Performance discrepancy due to compiler settings compiling program with sm_10 vs. sm_13

Dear forum users,

I recently stumbled upon some phenomena that appears strange to me. I have a kernel simulating something, not too difficult. It uses shared memory arrays and the register memory is NOT full to the brim. All computations are run in single precision on a Tesla C1060, having CUDA compute capability 1.3 (sm_13 in nvcc compiler settings)
However, compared to the sm_10 compiled program, the sm_13 compiled program runs 30% slower. What could cause such a significant slowdown? In general the whole compiler optimization is very opaque in my opinion. Any methods beyond trial and error?

Thank you for your opinion
Peter

You probably have some unintended double precision arithmetic in your code. When compiling for compute 1.0, any doubles get demoted to single precision. When compiling for compute 1.3, the doubles remain.

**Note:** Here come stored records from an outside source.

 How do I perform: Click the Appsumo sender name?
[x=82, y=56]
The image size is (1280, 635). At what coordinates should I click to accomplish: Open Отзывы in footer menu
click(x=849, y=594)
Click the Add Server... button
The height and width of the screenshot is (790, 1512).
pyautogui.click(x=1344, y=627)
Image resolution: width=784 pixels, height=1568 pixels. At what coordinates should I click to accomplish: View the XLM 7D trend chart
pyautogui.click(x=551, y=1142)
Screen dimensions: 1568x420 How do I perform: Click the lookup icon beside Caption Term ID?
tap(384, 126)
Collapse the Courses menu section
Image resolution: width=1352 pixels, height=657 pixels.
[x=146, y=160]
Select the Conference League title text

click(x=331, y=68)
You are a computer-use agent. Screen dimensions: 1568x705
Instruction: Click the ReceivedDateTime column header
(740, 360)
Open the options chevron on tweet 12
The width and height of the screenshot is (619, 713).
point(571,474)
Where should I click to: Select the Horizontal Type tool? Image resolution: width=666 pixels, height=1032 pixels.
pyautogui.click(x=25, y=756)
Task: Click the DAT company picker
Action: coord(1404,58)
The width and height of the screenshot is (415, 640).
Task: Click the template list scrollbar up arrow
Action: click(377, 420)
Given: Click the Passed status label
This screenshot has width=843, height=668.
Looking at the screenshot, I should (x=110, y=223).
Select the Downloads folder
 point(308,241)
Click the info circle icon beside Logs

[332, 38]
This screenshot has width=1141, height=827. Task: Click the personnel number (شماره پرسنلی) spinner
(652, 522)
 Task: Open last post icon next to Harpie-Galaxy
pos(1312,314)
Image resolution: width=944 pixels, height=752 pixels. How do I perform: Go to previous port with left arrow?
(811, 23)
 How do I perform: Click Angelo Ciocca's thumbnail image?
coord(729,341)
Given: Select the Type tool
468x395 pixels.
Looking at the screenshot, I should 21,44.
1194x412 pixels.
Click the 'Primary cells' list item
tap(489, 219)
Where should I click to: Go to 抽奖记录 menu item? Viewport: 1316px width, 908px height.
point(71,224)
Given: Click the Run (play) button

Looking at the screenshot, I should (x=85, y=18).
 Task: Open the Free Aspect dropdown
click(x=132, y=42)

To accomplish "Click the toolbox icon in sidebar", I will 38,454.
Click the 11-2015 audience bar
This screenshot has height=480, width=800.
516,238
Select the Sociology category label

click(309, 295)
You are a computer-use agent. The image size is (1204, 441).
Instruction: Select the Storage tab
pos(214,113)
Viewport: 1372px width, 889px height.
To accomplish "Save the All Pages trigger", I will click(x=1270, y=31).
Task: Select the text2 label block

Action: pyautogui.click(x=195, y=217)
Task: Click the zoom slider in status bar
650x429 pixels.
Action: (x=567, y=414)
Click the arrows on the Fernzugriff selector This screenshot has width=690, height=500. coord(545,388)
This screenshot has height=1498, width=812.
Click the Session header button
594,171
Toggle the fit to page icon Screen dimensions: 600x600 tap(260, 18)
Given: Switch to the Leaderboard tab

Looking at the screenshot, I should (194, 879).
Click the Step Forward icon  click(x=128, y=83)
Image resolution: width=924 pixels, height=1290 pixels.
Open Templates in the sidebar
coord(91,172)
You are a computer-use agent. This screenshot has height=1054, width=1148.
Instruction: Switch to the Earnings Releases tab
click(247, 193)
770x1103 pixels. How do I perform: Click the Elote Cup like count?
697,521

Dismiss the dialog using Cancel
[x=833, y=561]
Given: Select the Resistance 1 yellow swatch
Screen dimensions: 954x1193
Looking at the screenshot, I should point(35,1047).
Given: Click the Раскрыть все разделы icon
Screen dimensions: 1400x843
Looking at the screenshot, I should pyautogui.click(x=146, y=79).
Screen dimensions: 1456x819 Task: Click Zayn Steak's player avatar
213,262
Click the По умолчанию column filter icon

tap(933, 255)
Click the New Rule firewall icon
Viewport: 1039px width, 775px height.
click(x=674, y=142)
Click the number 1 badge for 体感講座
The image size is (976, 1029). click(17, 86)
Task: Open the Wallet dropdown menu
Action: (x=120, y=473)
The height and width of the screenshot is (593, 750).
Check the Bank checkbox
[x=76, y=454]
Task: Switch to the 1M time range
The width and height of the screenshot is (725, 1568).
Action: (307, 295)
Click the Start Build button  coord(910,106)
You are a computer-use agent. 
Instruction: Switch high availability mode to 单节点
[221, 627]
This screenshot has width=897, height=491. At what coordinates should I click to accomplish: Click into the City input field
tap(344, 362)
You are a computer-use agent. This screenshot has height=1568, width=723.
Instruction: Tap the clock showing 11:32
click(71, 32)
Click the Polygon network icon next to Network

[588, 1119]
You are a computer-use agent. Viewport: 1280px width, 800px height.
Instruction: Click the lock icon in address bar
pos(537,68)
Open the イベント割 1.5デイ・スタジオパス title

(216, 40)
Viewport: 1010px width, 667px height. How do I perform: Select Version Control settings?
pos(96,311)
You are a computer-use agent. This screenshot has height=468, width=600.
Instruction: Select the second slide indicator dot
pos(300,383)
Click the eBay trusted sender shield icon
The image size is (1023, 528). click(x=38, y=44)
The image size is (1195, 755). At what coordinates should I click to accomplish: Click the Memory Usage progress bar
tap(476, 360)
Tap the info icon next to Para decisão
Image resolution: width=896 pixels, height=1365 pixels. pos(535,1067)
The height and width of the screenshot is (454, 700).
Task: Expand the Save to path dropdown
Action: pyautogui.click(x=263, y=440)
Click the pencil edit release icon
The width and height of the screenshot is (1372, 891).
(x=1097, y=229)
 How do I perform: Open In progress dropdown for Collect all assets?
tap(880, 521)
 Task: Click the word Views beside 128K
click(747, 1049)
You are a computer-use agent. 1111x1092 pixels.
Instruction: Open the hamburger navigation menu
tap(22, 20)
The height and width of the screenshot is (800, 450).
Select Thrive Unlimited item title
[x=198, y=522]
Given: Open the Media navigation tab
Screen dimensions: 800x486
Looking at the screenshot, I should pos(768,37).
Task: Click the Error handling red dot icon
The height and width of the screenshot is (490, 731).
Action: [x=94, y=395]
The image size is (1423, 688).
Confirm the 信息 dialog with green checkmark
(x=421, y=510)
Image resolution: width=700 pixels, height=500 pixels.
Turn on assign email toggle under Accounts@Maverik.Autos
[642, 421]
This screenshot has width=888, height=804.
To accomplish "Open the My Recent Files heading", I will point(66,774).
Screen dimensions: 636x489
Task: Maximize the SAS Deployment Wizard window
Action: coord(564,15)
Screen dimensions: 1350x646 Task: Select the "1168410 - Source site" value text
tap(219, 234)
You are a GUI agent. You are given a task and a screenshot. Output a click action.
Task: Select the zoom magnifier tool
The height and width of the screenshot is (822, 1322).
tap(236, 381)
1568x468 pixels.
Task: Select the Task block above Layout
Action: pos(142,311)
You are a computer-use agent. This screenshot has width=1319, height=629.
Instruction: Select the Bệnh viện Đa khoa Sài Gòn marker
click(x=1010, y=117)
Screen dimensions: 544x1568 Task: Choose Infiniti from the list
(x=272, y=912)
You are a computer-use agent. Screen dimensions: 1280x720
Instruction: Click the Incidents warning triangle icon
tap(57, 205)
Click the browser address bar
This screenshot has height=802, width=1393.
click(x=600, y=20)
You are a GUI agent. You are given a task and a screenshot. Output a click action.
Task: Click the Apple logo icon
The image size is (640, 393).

Apart from the reduced arithmetic throughput of double precision compared to single, doubles and their math library functions also increase register pressure. It is these two things which are probably causing the performance difference you are seeing.

How fast is the program when compiled for sm_12? If it is 30% slower as well, there are double precision calculations somewhere in the code that get demoted to floats on lower compute capabilities.

Ok, I will check my code again. Actually I am quite sure that all data structures and variables are only single precision. But I agree, double precision can be the only reasonable cause. Thank you.

The most frequent cause of inadvertent double-precision computation is the use of literal floating-point constants, which in C/C++ default to double precision unless a suffix is used. In other words, 3.14 is a double-precision constant, while 3.14f is a single-precision (“float”) constant. By C/C++ type promotion rules, such unintended double-precision operands then cause other parts of the expression they are contained in to be evaluated in double precision.

You might also want to check for math-functions used without the “f” suffix, e.g. sin() instead of sinf(). Usually this is not as much of a problem since CUDA overloads the basenames of the math functions so sin(float) is treated similar to sinf(float).